Input material:
━━━━━━━━
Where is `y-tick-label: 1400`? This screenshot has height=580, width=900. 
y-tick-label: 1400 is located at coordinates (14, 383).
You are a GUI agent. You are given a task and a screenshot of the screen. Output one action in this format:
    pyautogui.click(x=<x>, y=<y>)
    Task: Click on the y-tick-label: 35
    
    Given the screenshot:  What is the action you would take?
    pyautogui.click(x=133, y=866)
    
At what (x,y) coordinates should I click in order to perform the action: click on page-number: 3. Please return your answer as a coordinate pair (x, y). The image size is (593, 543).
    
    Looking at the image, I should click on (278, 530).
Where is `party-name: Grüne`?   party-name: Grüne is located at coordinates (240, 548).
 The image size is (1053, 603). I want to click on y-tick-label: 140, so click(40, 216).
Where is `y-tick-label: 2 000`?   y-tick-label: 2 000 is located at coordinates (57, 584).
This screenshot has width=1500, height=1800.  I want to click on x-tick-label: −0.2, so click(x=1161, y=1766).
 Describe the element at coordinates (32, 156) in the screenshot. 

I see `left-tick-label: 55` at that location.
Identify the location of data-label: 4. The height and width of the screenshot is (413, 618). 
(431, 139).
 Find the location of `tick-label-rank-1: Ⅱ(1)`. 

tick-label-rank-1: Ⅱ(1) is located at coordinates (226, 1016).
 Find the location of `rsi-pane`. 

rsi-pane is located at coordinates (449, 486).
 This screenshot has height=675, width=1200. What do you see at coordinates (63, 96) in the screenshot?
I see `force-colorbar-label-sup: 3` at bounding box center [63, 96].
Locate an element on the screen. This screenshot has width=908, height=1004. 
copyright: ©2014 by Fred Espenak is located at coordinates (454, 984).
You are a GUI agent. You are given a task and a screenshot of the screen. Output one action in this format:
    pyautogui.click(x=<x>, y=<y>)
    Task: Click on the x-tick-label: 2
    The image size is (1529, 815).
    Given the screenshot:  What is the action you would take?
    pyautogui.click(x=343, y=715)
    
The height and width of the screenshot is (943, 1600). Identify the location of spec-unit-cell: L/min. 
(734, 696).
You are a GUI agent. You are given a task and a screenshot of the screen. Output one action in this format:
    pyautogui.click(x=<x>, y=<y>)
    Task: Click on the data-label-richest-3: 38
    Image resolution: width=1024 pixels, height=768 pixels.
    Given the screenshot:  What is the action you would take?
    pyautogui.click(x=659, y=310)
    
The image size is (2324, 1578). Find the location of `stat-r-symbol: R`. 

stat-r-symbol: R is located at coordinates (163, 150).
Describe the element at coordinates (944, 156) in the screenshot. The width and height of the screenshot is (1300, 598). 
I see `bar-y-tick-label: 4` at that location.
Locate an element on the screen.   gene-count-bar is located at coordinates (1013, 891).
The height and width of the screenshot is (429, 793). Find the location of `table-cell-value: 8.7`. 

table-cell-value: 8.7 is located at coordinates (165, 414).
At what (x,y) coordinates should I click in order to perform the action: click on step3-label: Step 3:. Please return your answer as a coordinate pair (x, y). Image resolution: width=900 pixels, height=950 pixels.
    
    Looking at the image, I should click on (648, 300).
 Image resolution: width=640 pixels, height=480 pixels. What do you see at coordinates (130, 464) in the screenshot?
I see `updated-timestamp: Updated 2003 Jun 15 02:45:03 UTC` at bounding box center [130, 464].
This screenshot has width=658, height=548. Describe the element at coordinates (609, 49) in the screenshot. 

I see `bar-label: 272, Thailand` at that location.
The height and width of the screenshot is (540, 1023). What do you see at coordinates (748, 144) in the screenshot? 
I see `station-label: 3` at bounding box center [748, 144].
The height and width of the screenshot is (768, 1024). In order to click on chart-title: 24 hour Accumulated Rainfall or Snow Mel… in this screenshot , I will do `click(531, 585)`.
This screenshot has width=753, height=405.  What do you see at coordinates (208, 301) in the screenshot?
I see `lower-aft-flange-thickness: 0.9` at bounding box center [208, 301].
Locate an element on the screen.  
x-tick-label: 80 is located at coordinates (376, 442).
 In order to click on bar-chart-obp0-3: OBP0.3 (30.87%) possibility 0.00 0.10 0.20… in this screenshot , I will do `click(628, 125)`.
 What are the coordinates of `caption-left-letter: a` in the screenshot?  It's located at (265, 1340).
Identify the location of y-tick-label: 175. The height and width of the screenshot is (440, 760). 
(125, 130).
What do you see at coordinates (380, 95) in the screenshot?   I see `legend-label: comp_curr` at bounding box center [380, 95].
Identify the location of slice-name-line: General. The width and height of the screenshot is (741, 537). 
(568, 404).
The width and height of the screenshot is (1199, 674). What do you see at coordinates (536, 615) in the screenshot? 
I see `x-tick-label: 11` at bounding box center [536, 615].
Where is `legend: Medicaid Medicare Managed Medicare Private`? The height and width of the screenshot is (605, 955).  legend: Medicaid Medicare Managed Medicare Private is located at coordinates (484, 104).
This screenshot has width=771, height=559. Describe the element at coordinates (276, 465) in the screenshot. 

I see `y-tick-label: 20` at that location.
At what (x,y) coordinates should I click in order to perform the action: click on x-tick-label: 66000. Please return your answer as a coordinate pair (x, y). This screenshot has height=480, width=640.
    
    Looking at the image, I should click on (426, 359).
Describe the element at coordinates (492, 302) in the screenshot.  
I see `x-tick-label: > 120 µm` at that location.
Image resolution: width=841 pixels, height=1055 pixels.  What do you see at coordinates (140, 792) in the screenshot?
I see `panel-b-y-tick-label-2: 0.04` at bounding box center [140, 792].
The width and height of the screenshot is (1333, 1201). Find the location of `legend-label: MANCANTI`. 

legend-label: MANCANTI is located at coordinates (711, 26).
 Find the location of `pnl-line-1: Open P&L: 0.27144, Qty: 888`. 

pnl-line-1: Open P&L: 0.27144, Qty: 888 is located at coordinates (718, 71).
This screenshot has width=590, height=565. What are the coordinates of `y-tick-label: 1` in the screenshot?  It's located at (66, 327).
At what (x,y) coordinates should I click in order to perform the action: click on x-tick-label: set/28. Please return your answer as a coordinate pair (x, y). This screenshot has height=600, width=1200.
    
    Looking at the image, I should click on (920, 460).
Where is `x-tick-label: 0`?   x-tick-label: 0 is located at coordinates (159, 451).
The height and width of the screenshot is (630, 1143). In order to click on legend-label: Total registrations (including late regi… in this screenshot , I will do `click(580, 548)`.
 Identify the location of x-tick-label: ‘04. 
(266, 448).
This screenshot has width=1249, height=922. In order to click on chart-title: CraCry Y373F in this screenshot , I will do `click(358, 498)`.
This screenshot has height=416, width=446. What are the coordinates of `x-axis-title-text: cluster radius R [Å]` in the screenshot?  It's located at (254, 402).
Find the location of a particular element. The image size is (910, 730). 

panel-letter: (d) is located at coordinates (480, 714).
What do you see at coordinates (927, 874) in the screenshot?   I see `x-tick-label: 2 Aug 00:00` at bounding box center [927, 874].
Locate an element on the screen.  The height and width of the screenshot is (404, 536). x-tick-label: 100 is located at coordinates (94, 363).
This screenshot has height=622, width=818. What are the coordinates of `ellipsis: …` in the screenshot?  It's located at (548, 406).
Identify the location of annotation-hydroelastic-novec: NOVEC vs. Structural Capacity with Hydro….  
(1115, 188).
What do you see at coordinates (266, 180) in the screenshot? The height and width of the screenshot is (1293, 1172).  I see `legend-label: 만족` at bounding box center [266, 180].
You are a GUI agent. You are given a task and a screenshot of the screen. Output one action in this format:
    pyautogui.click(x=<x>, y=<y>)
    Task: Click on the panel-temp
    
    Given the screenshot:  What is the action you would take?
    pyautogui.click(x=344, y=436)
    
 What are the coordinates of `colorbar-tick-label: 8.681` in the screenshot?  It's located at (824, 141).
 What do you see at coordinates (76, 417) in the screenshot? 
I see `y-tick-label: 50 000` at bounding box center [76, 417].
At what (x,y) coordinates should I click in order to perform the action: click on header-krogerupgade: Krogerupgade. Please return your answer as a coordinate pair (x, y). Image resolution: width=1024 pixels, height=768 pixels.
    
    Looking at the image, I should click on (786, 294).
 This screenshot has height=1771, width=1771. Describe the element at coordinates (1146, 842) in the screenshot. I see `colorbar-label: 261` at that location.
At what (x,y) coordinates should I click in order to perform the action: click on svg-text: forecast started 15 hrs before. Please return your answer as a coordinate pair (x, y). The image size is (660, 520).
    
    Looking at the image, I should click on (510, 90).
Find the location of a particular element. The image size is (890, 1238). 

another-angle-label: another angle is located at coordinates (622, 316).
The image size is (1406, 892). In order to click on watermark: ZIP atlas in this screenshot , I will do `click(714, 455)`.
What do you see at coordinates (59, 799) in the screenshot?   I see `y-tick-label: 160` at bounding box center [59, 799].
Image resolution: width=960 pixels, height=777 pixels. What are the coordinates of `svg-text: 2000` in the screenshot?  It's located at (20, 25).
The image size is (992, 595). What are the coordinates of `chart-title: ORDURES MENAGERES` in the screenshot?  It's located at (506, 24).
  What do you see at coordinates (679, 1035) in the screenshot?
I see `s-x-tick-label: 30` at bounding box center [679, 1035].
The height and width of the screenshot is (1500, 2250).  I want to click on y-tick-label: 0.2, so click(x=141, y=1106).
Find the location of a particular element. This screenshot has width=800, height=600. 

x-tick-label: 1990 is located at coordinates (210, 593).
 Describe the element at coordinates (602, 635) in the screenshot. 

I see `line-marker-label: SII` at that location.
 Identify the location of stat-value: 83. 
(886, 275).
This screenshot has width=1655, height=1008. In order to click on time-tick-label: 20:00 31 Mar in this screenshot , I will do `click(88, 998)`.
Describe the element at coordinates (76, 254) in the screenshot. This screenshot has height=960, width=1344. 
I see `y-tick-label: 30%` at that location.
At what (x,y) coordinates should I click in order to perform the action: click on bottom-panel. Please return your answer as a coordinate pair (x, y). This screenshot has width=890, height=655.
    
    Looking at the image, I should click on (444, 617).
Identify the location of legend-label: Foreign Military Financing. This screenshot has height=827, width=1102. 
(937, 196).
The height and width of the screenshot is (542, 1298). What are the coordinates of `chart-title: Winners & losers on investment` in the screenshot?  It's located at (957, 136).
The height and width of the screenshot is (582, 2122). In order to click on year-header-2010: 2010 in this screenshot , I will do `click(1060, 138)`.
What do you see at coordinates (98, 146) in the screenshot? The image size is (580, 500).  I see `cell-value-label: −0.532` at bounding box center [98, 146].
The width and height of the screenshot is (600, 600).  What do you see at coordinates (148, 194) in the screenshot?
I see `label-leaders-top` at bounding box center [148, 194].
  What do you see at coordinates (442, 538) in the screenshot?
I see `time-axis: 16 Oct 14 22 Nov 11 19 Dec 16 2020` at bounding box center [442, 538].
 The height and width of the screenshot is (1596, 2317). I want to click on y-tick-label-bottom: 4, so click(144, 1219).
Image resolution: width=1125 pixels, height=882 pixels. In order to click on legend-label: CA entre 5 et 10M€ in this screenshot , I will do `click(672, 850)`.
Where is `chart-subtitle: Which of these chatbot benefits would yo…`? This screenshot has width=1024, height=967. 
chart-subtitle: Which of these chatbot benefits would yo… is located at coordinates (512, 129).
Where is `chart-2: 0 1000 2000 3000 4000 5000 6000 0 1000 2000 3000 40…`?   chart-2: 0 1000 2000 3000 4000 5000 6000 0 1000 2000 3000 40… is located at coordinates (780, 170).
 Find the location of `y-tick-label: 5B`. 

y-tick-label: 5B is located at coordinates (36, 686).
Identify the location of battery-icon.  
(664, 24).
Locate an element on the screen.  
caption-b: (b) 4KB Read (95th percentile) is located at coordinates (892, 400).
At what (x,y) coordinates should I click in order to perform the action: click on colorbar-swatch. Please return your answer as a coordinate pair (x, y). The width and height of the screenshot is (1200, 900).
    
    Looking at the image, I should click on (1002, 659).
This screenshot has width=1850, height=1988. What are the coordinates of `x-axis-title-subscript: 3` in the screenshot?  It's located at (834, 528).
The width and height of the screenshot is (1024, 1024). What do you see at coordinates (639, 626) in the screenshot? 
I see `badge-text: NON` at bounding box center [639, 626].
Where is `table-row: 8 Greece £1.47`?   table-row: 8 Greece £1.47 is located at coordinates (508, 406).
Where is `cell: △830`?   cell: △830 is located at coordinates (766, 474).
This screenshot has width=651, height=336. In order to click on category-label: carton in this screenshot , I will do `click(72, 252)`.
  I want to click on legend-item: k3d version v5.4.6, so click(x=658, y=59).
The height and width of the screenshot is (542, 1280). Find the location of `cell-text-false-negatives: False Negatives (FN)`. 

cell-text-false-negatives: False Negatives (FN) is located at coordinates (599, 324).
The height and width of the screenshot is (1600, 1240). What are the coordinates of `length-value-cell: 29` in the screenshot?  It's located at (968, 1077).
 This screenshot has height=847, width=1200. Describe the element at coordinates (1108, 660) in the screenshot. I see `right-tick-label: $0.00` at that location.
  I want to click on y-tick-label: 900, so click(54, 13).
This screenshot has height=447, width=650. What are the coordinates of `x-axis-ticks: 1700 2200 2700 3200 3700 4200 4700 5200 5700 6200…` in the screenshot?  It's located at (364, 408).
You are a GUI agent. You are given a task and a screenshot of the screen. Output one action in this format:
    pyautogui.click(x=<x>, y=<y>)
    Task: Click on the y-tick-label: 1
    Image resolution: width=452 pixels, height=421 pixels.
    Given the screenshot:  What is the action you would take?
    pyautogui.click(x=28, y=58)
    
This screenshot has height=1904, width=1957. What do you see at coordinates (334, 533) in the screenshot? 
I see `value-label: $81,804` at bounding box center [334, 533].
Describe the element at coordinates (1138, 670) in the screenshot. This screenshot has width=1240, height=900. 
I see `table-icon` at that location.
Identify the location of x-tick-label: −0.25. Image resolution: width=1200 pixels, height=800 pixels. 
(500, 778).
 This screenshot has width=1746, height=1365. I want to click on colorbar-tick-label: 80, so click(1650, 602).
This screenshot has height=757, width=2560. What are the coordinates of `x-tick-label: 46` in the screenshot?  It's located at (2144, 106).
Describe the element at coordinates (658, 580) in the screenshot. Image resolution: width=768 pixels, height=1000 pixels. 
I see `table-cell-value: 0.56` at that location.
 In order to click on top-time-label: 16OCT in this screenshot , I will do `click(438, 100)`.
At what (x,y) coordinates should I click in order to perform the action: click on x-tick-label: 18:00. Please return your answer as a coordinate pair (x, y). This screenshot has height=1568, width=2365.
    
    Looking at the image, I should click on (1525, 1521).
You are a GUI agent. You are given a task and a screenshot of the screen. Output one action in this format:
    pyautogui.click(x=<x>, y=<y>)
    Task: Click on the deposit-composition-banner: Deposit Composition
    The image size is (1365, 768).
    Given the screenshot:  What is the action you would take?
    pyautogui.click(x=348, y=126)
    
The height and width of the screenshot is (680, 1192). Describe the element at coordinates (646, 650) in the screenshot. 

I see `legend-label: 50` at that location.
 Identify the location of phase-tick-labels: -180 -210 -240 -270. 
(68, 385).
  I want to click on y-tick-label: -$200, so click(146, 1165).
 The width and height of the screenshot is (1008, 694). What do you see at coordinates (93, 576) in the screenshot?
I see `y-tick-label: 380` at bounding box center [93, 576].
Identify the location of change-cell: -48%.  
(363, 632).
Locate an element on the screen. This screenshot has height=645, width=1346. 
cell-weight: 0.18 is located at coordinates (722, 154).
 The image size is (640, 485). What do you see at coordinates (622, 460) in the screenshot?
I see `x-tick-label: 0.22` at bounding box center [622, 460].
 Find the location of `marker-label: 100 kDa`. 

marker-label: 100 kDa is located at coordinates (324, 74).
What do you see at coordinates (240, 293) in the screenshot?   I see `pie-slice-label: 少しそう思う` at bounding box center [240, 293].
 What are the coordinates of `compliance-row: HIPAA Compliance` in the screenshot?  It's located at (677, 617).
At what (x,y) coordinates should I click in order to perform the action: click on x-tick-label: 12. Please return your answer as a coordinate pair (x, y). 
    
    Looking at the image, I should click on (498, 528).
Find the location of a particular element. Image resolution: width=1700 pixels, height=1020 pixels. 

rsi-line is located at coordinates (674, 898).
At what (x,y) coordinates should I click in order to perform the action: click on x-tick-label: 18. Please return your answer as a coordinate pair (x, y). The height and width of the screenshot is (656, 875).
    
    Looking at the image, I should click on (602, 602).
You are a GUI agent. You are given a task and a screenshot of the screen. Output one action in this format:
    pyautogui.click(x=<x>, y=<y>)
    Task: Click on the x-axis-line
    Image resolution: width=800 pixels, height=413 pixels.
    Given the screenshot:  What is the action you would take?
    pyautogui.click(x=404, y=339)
━━━━━━━━
Copy the lines of the data word for word, beginning with the line that contains "has width=1024, height=967." and continuing through the line that contains "coordinates (780, 170).".

Result for this task:
Where is `chart-subtitle: Which of these chatbot benefits would yo…`? This screenshot has width=1024, height=967. 
chart-subtitle: Which of these chatbot benefits would yo… is located at coordinates (512, 129).
Where is `chart-2: 0 1000 2000 3000 4000 5000 6000 0 1000 2000 3000 40…`?   chart-2: 0 1000 2000 3000 4000 5000 6000 0 1000 2000 3000 40… is located at coordinates (780, 170).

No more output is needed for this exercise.